Nothing after the line with "Follow the Erzähler quest link" belongs in the copy; extract the lines below from the top through that line, pictures left out.

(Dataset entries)
────────

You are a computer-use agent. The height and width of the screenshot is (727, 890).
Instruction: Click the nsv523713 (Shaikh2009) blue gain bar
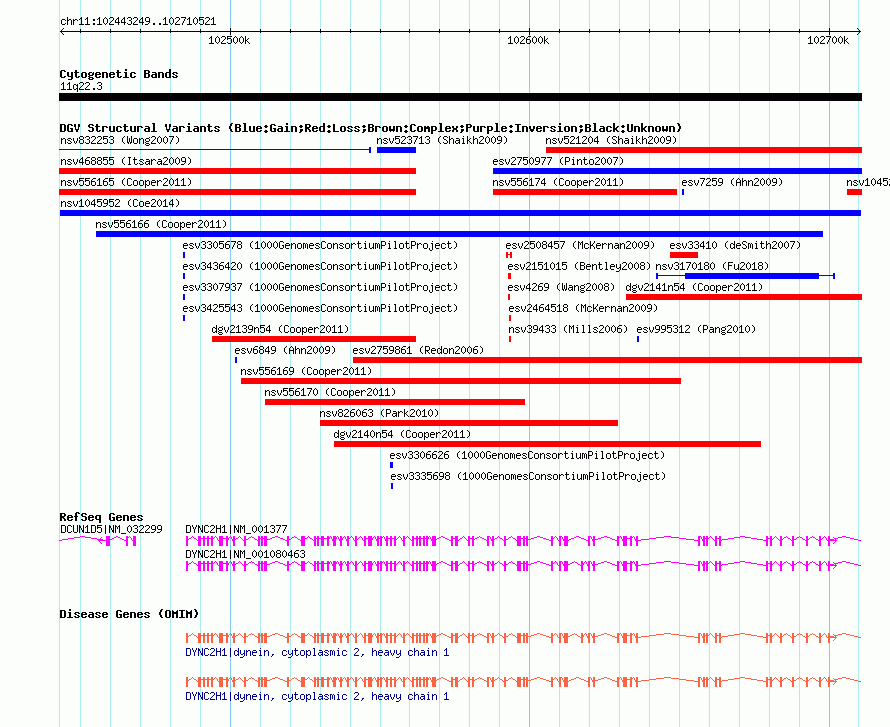coord(396,150)
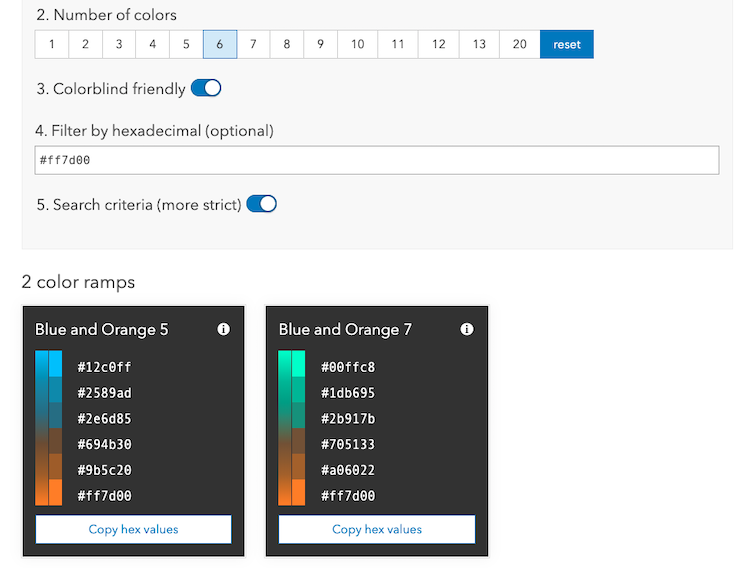Screen dimensions: 750x568
Task: Pick 13 in the number of colors
Action: pos(480,44)
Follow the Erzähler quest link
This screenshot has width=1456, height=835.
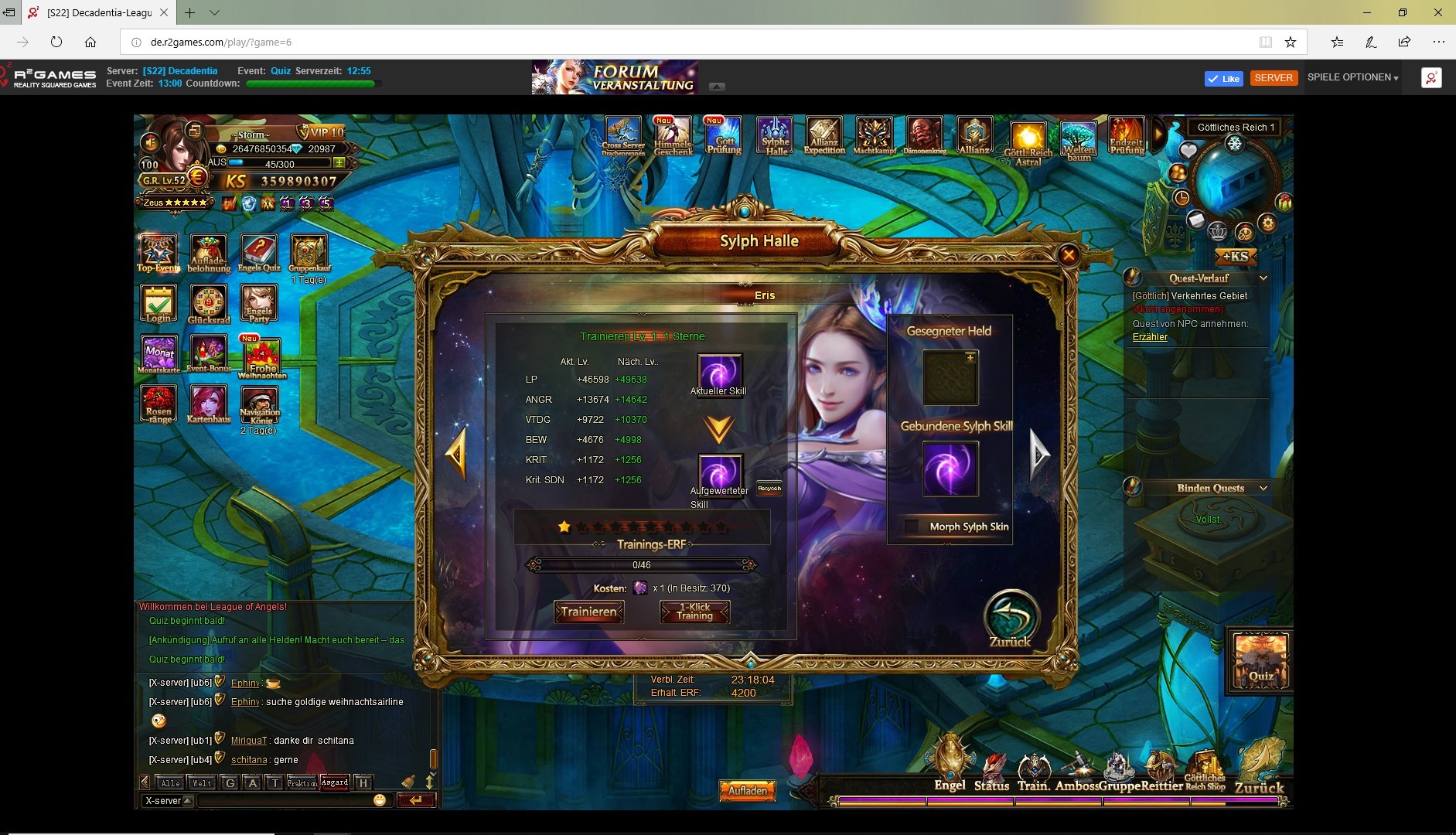[1150, 337]
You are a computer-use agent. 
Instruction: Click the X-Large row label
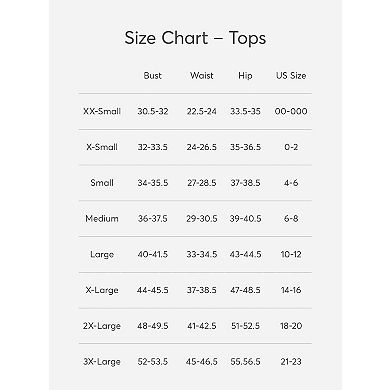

────────

_FINISHED EXERCISE_
You are a computer-use agent. The height and width of the screenshot is (727, 890).
Instruction: Click the nsv523713 (Shaikh2009) blue gain bar
coord(396,150)
Screen dimensions: 750x568
Task: Pick 13 in the number of colors
Action: pos(480,44)
Follow the Erzähler quest link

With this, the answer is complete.